Job: Copy the lines of the material below, from the line containing "You are a computer-use" up to and including the last line of the material. Leave out the pictures.

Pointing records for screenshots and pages
>> Begin
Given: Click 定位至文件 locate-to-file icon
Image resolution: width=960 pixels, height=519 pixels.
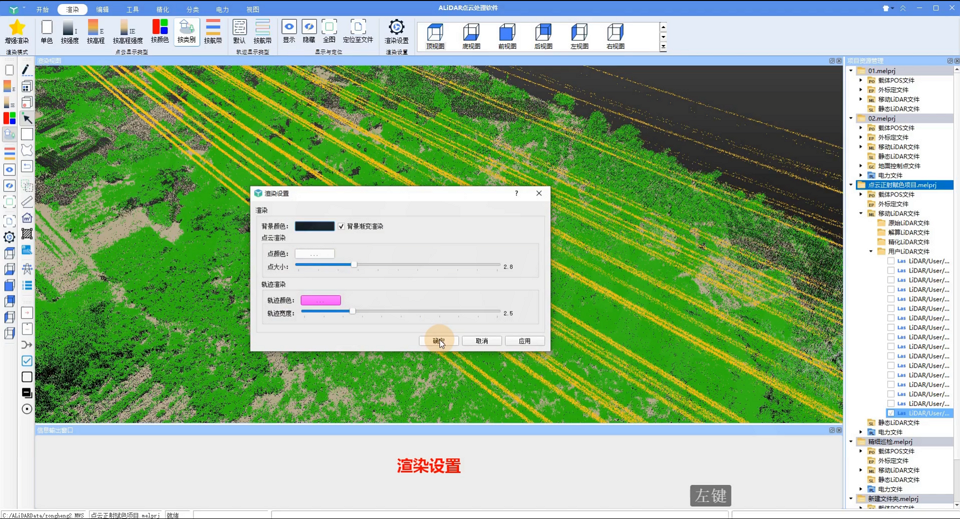Looking at the screenshot, I should point(358,28).
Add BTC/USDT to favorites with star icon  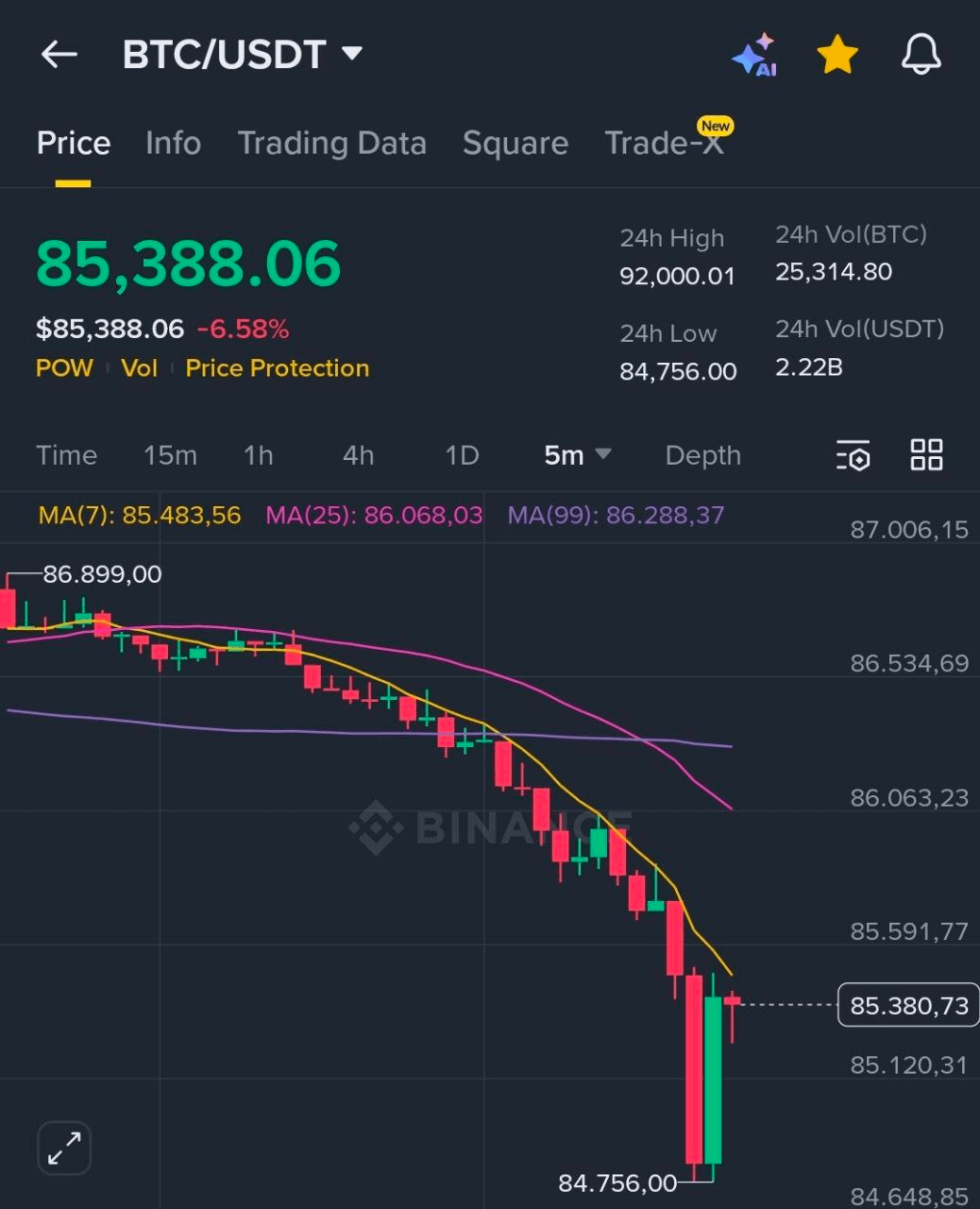tap(836, 54)
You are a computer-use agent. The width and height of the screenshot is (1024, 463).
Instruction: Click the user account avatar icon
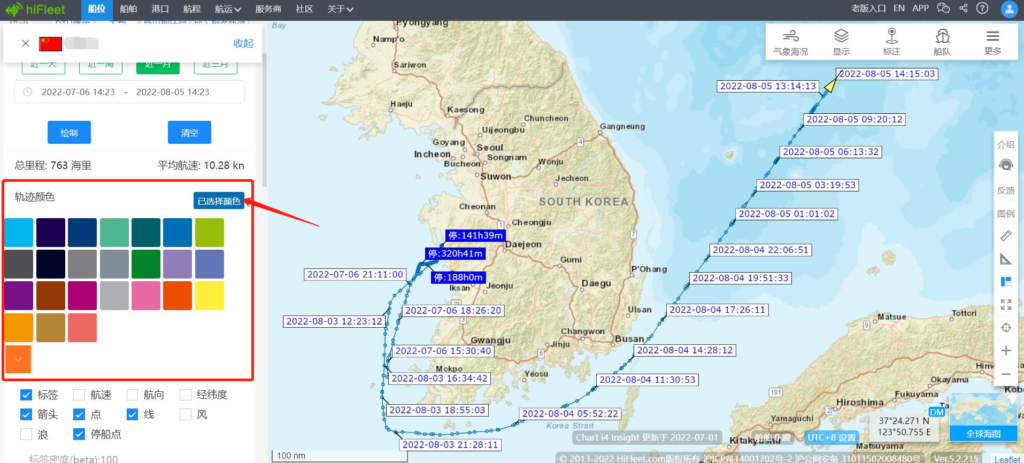[x=1009, y=8]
>> End
Full output:
You are a computer-use agent. The width and height of the screenshot is (1024, 463).
Instruction: Click the user account avatar icon
[x=1009, y=8]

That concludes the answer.